A major European study conducted by the Coma Science Group (ULg, The University Hospital of Liege) shows that within the medical community, opinions about end-of-life decisions for patients who are in a chronic vegetative or minimally conscious state are influenced by whether or not these patients are believed to be able to feel physical pain. The study was published in the Journal Neuroethics.

The ethical debate surrounding altered states of consciousness is far from over. The debate is all the more delicate in view of the fact that several studies undertaken over the last few years have shown that one in three or even two in five “bedside” clinical diagnoses were erroneous.

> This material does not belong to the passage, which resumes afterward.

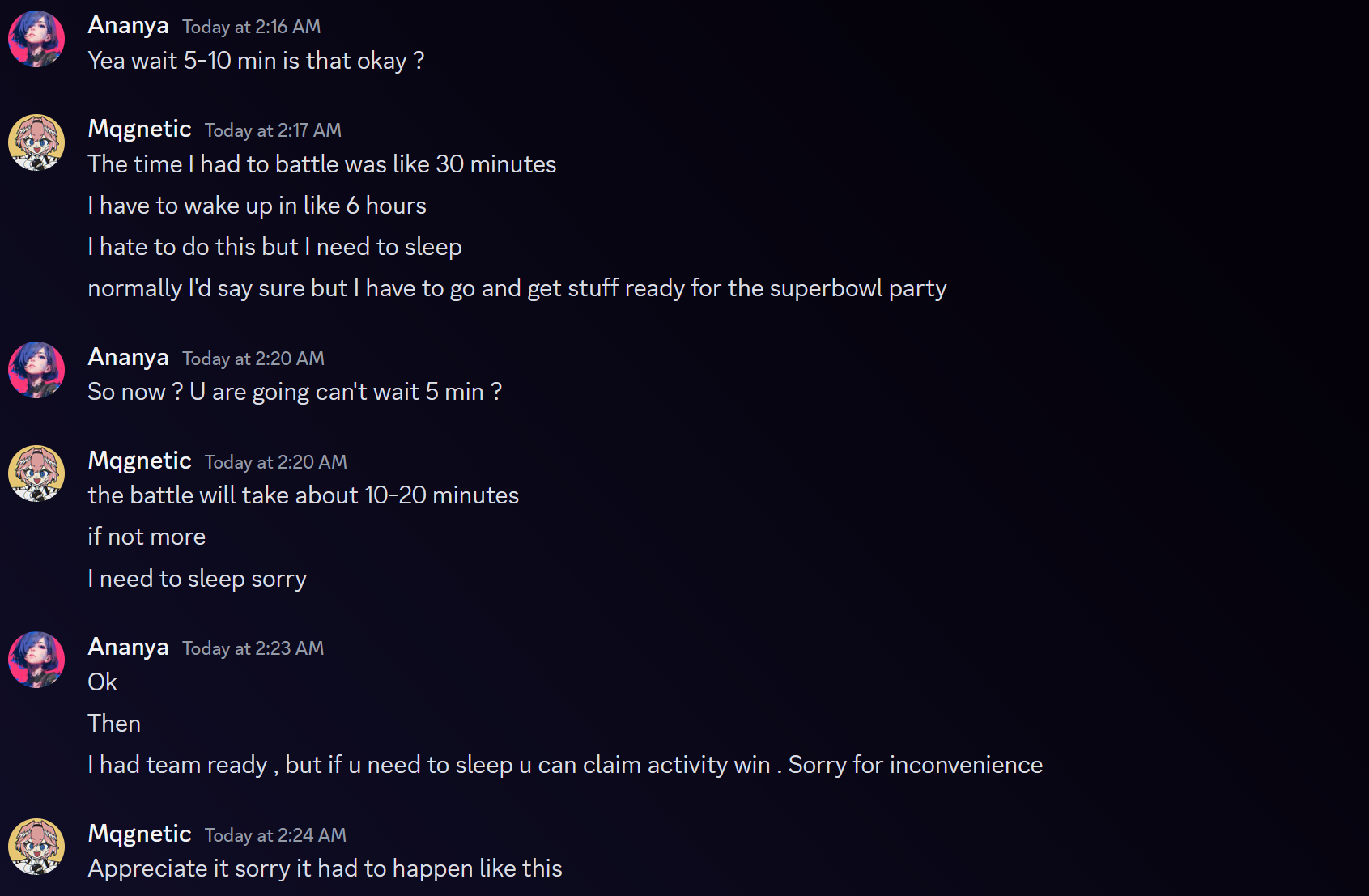Screen dimensions: 1369x896
Task: Click the Ananya username at 2:16 AM
Action: tap(128, 26)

Thus, some people are declared to be in what is known in today’s terminology as a vegetative state although they are in a minimally conscious state or even in locked-in syndrome (see Immured in a motionless body). Yet, in a minimally conscious state, the patient shows clear signs of consciousness even though these may fluctuate and in locked-in syndrome, their consciousness remains intact in a despairingly motionless body. Moreover, a study conducted by the Coma Science Group of the Cyclotron Research Centre (CRC) of the University of Liege and the Neurology department of the University Hospital of Liege (published in 2008 in The Lancet Neurology (1)) showed that, in contrast with patients who are in a vegetative/non-responsive state, patients who are in a minimally conscious state are capable of feeling pain and emotions; it is therefore necessary to supply them with analgesic medication.

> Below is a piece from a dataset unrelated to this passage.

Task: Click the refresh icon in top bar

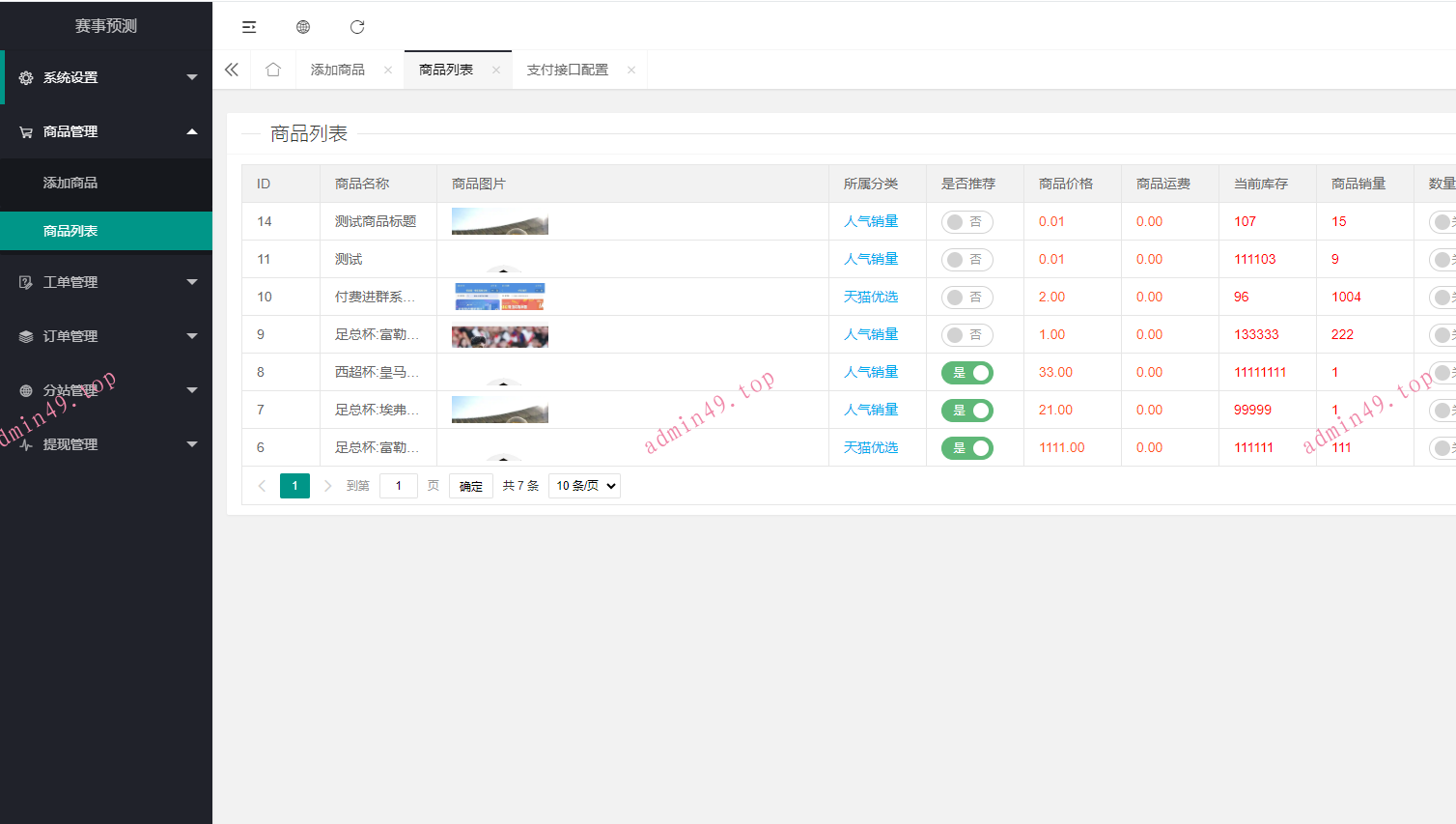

EN-conscienceminimaleThe definition of standardized clinical tools is likely to reduce the incidence of misdiagnosis. The Coma Recovery Scale-Revised – CRS-R, developed in the US by Joseph Giacino’s team at the New Jersey Neuroscience Institute, and validated in French and Dutch by Caroline Schnakers, a postdoctoral researcher at the FNRS, and Professor Steven Laureys, director of the Coma Science Group, pursues this objective. In Belgium, the FPS Public Health imposes its use from now on in all Belgian centres treating patients who have serious brain injury. The work of the Coma Science Group has also made possible the design of a standardized pain assessment scale: the Nociception Coma Scale-Revised.

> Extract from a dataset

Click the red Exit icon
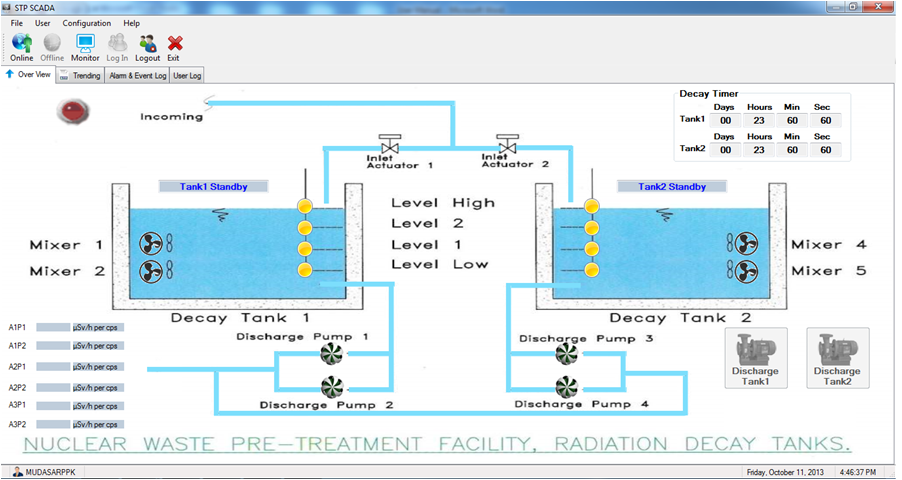The image size is (902, 480). pos(174,43)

Diagnosis can be further refined by the use of functional imaging techniques which calls for the design of an easy-to-use, low-cost tool. A lot of work has been done to this end, particularly with the use of the electroencephalogram (EEG) technique and cognitive evoked potentials. The use of functional magnetic resonance imaging (FMRI) and PET scans (see Positron Emission Tomography) in the “resting state” where the subject is awake, with his eyes closed and does not perform any tasks, is also promising.

However, diagnosis of severe brain damage is sometimes a grey area; all the indications are that altered states of consciousness, far from being black and white, are part of a continuum. The ethical debate relative to pain and the end-of-life of patients who are severely brain-damaged exists in itself, independently of the fear of making a diagnostic or prognostic error.

(1) M. Boly, M.-E. Faymonville, C. Schnakers, Ph. Peigneux, B. Lambermont, C. Phillips, P. Lancellotti, A. Luxen, M. Lamy, G. Moonen, P. Maquet et S. Laureys, Perception of pain in the minimally conscious state with PET activation : an observational study, in The Lancet Neurology, 2008.